Will “electronic brains” help librarians or serve to replace them? Is ChatGPT a brilliant answer to Chambers’ attempt to create a knowledge-inquiry tool with the “Advantages of a continued Discourse”? Why was it—and still is—even conceivable that a computer can do man’s thinking, or more narrowly, replace a librarian? Because most of us fervently subscribe to the hallucination of “artificial general intelligence” or AGI, that computer engineers will develop (next year, we are told) a machine more intelligent than humans? Because of our “morbid fascination with the latest form of technology,” to use another Wasserman observation from 1965?
The organization I worked for when I joined DEC in 1988 had not only reference librarians and lots of paper-based knowledge but also some digitized information. A team of information retrieval (what we started calling “search” ten years later) experts developed and managed a database of digitized news articles (“competitive information system” or CIS).
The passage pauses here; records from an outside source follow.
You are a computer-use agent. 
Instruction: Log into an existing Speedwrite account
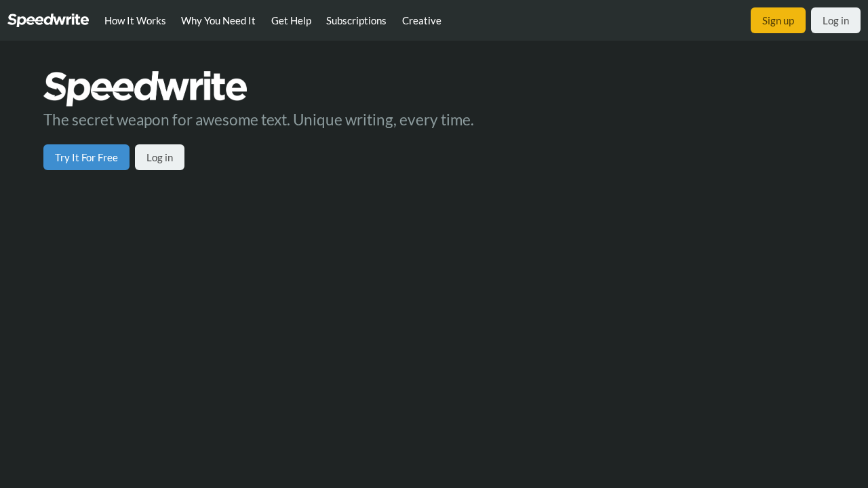835,20
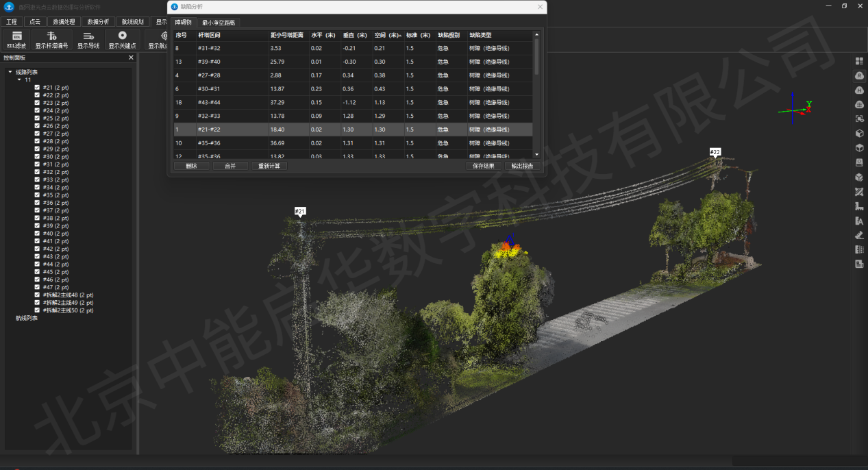Screen dimensions: 868x470
Task: Click the 显示关键点 toolbar icon
Action: (x=122, y=39)
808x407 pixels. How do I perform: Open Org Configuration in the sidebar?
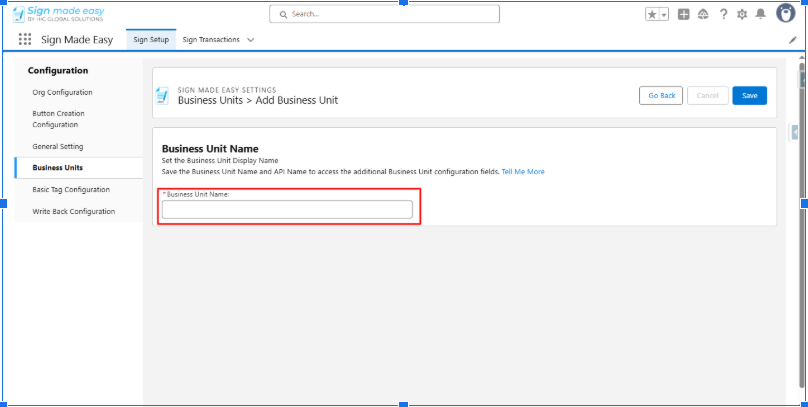62,92
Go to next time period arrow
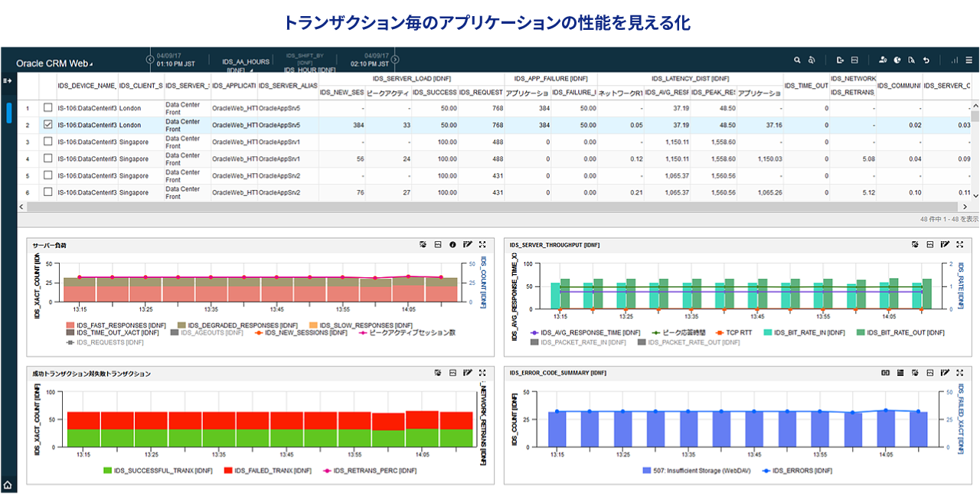The image size is (980, 494). coord(395,60)
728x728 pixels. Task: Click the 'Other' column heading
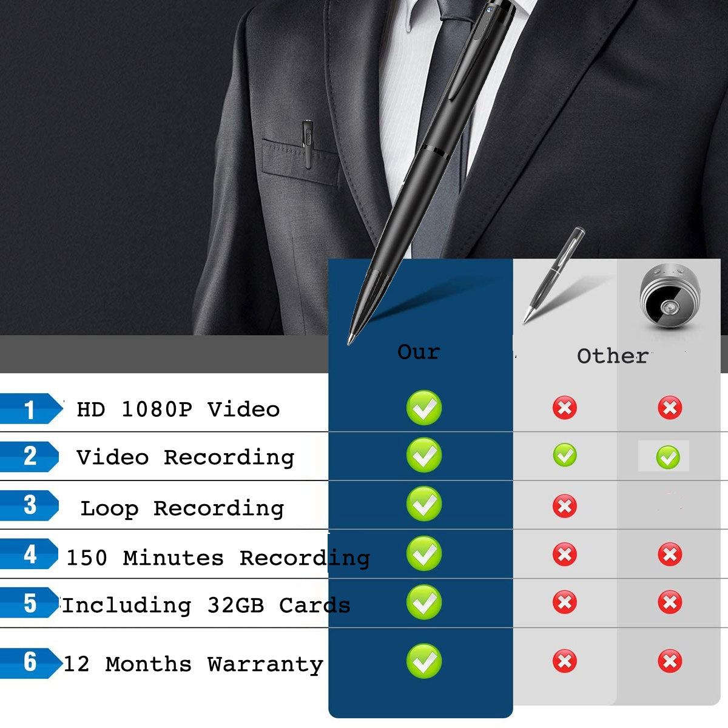pos(613,356)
Among other innovations, they developed database search software—what we today call “AI”—that could distinguish between “DEC” as the company’s name and “Dec” as an abbreviation for December.
In those days, the information retrieval world was ruled by “taxonomies” and “ontologies,” or attempts to organize information in hierarchies of concepts or categories, defining their relations. This paradigm was so strong that even later, in the early attempts to organize the rapidly growing information on the Web, the first “search engines” such as Yahoo! had a Chief Ontologist on staff.
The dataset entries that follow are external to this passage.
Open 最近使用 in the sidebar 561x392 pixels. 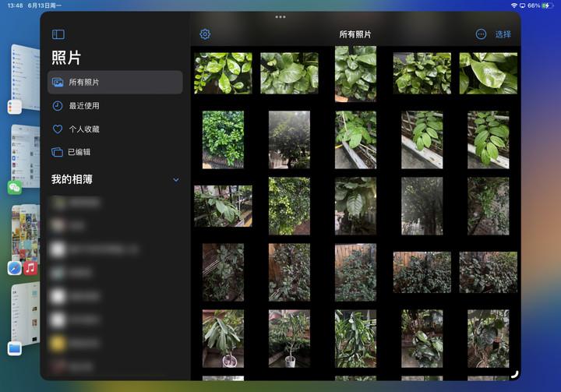click(83, 106)
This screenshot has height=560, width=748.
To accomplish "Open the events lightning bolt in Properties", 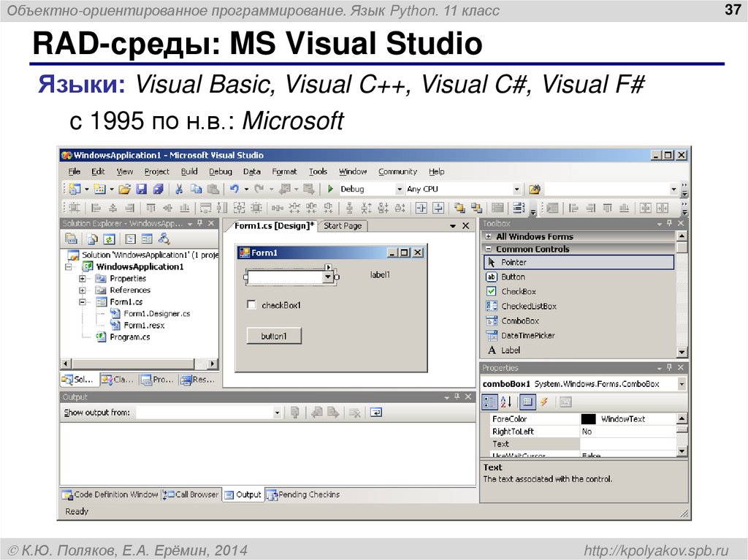I will point(544,402).

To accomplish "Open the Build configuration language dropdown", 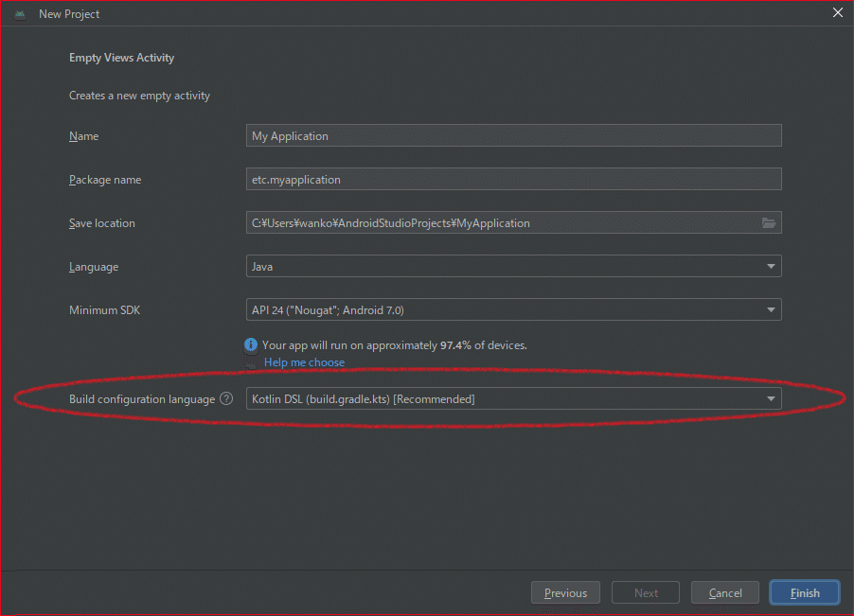I will click(771, 398).
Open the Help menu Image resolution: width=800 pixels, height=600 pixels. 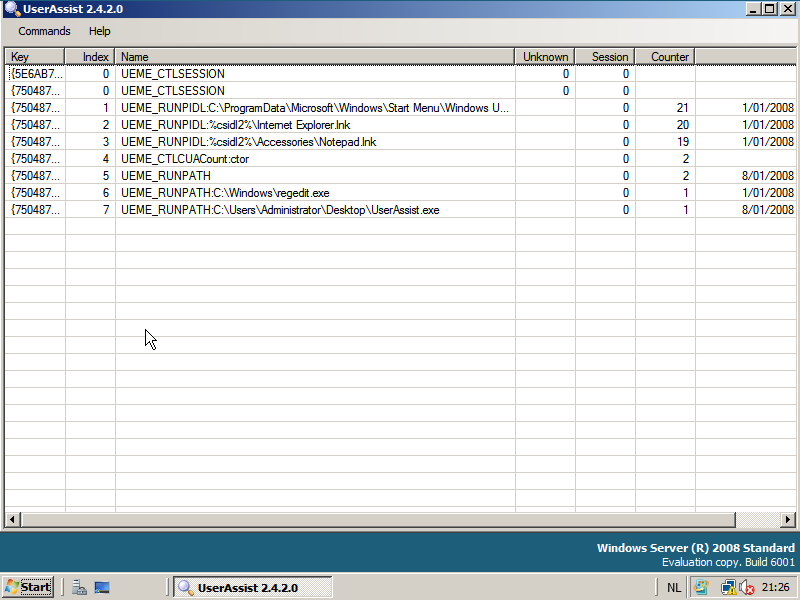99,31
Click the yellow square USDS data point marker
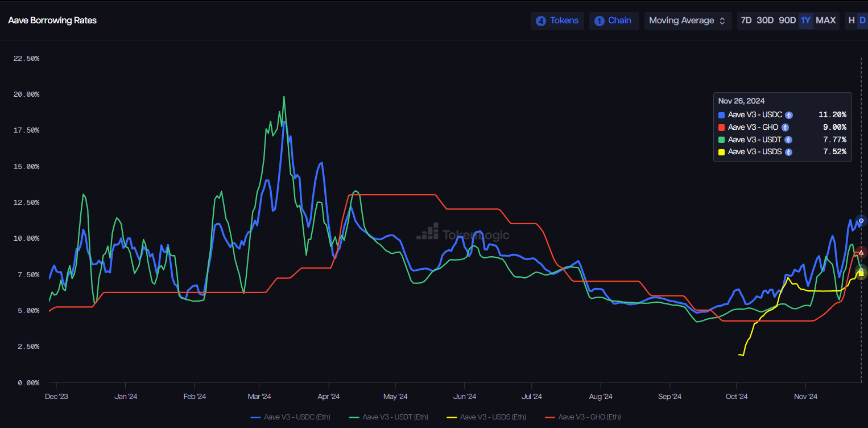The height and width of the screenshot is (428, 868). click(x=861, y=274)
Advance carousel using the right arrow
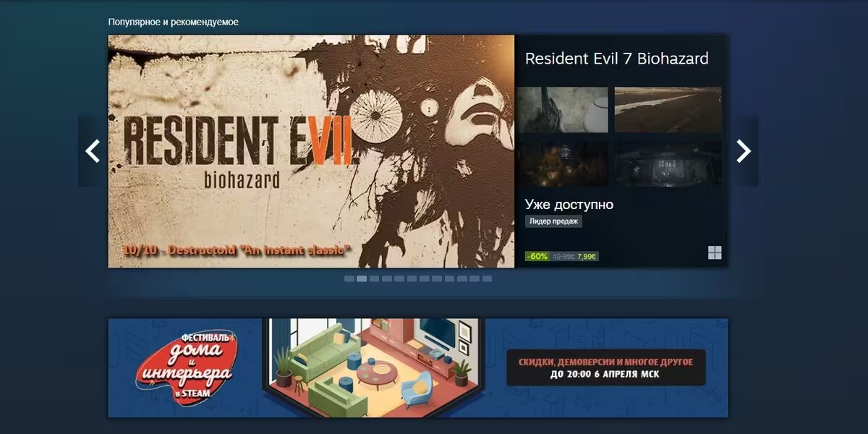The height and width of the screenshot is (434, 868). [744, 151]
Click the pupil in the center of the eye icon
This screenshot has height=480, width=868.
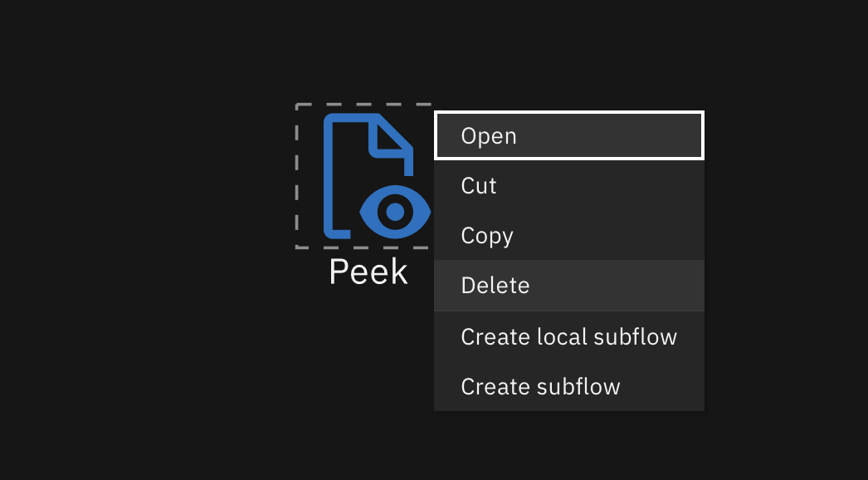(395, 213)
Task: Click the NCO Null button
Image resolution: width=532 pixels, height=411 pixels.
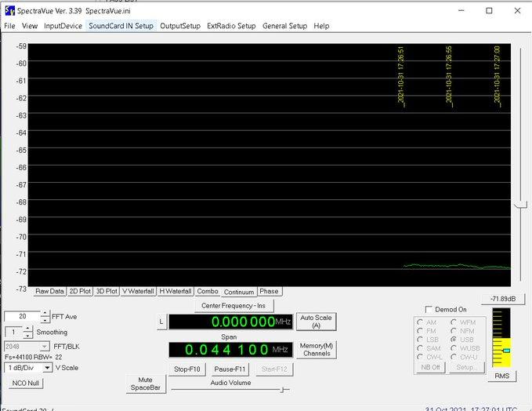Action: (27, 384)
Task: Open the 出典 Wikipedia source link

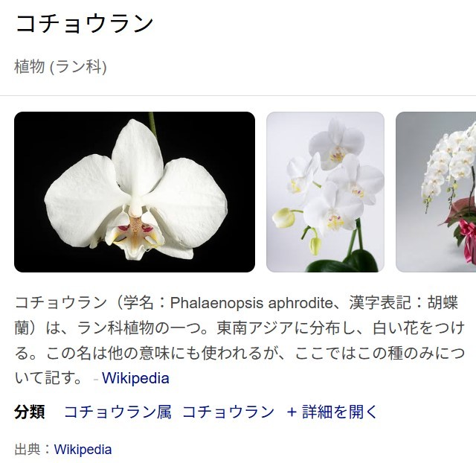Action: click(83, 450)
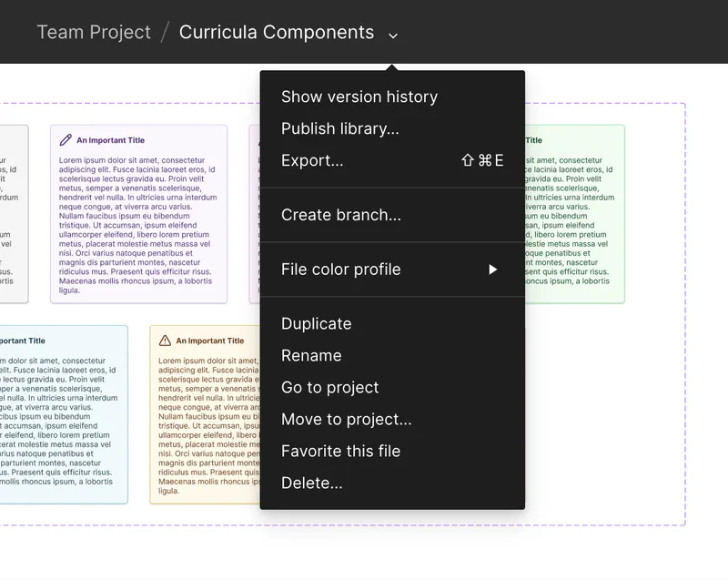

Tim Berners-Lee, the inventor of the Web, troubled like Bush and Chambers before him by the way information was organized, was excited to escape from the “straightjacket of hierarchical documentation systems.” Berners-Lee wrote in Weaving the Web: “By being able to reference everything with equal ease, the web could also represent associations between things that might seem unrelated but for some reason did actually share a relationship.”
Google triumphed over taxonomy-obsessed Yahoo! and others because it got the true spirit of the Web. Google’s founders were the first to seize on Berners-Lee’s insight and build their information retrieval business on tracking closely cross-references (i.e., links between pages) as they were happening and correlate relevance with quantity of cross-references (i.e., popularity of pages as judged by how many other pages linked to them).
Chambers wrote about “the Advantages of a continued Discourse.” He meant the “conversation” between different concepts and themes, and how they relate. ChatGPT, and now “AI research agents,” speedily mine the vast troves of valuable, inaccurate, misleading, and outdated information on the Web. Just like the earlier “crowd-sourcing” perfected by Google, the clever mining of what people value and link to, these AI agents’ “reasoning” reflects how people ask questions online and search for information. Their “intelligence” is the sum of observations of online searches by thousands or millions of people and the information available, for better or worse, at any given moment on the Web. They simply regurgitate this summary; they can’t “converse” with the concepts or themes they find. Just like Chambers’ Cyclopaedia they are a helpful tool that requires human intelligence to make sense of, build upon, and create new (hopefully valuable) information and knowledge.